Fabiszak, a concrete finisher, says medical bills and lost worktime have left his family of seven struggling to stay in their home. So they we're excited last winter when a non-profit called "Once Upon A Wish" offered to sponsor a benefit on their behalf.

“They had explained that they were going to do this fundraiser, and whatever they made was going to go directly to the family, and we were going to put that in the home fund,” said wife Ericka Fabiszak.

But they never got a dime. The Fabiszaks admit that only about 15 to 20 friends showed up at the American Legion Hall. But at twenty dollars per adult, they expected at least  a couple of hundred dollars from the benefit.

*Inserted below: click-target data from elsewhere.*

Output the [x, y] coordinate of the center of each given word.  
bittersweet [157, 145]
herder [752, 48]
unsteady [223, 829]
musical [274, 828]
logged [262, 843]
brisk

They've received nothing.

Representatives for 'Once Upon A Wish' say they have repeatedly explained to the Fabiszaks that the fundraiser simply did not raise any money.

The nonprofit, located in Kouts, Indiana, declined to go on camera but sent an email saying, "Perhaps, if the family had aided in our endeavor, a) we might have made something and/or b), she could understand no money was made....Again, our sympathies to her and her family."

Bryan Fabiszak says they've let him down.

“It's not like I lost hope on humanity or anything like that. It tears you up a little bit that people can still, can still do that to you,” Fabriszak said.

The Indiana attorney general's office says it has received no complaints about the "Once Upon A Wish" organization in Kouts.